Prior to the commencement of proceedings for nuisance and negligence against the defendant, the claimants’ solicitors disclosed that their clients had obtained ‘After the Event’ insurance from the intervenor. In March 2009, the claimants successfully applied for a group litigation order, pursuant to CPR 19 and the applicable provisions in CPR Pts 3, 43 and 44. The defendant sought further disclosure relating to the claimants’ insurance. The claimants’ solicitors rejected the defendant’s request and the defendant applied to the court for the disclosure sought.
The defendant argued, inter alia, that since the insurance policy had been mentioned in correspondence, it was entitled to see the policy pursuant to CPR 31.14. It rejected any suggestion that the policy was either a privileged document or was irrelevant. The claimants and the intervenor submitted that the insurance policy was not disclosable.
HELD:-
The application was allowed and the Defendant was entitled to the disclosure and inspection order sought.

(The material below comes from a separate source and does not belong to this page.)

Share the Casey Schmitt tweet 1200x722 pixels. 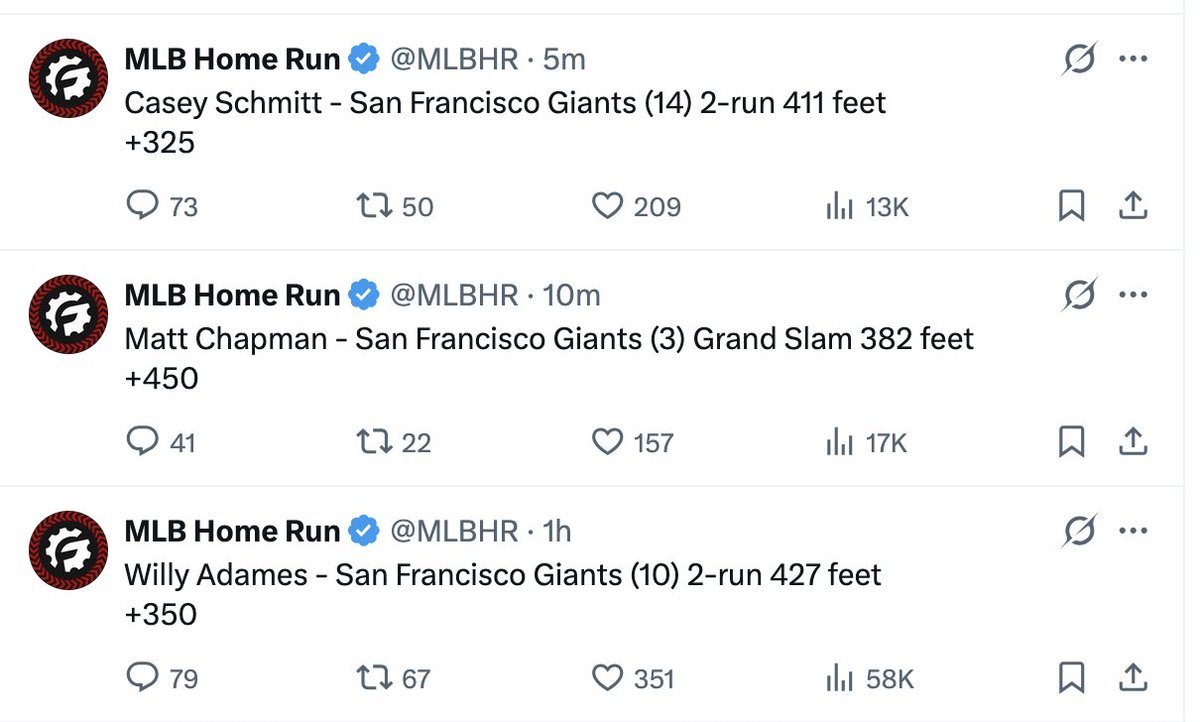pyautogui.click(x=1131, y=206)
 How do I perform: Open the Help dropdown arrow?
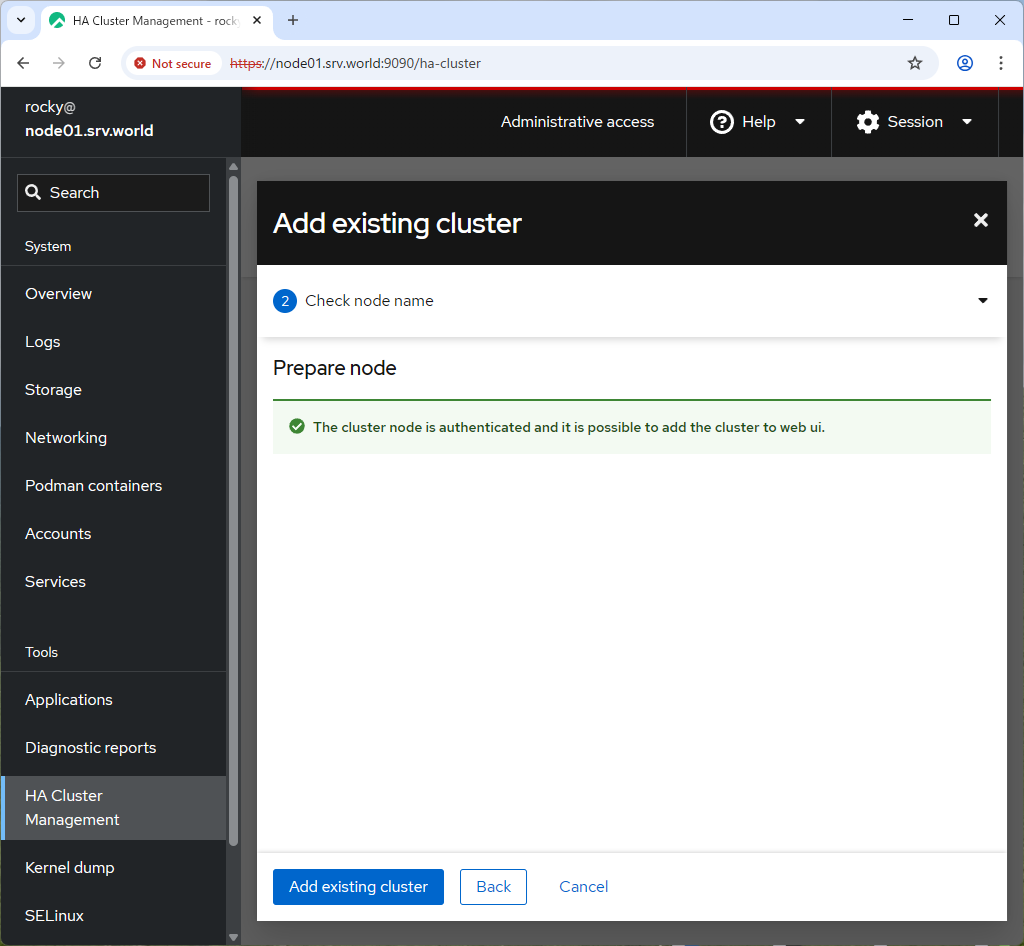click(800, 122)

Mr Justice Coulson found that the considerations arising on an application for disclosure of an ATE Insurance Policy may be different to those that arise in relation to a conventional liability insurance policy. In this case the ATE Policy was an integral element of the group litigation itself. Mr Justice Coulson further found that on proper consideration of the court’s case management powers under the CPR, the order for disclosure of the Policy should be allowed. 44PD.19 was not to be read as restricting or preventing the court from exercising those powers in the best way to meet the overriding objective. It was concluded that depending on the particular application and its reasons, the terms of an ATE Insurance Policy, and even the level of success fee, may be matters which are required to be disclosed in order to deal fairly and justly with any given litigation.
In this case therefore, when the court’s case management powers were given consideration, the Defendant was entitled to disclosure and inspection order sought.
It was held that the ATE Insurance Policy referred to in the original statement was a discloseable document pursuant to CPR 31.14. The document was relevant and not privileged. In consideration to the court’s case management powers, on the material available in the case the ATE Policy should be disclosed, to properly do justice between the parties. 44PD.19 does not prohibit or prevent such an order.
Mr Justice Coulson clarified that, if the application for disclosure had been argued at the same time as the application for the Group Litigation Order, he would have made the Group Litigation Order on the condition that the ATE Policy was disclosed, but with the amount of premiums redacted.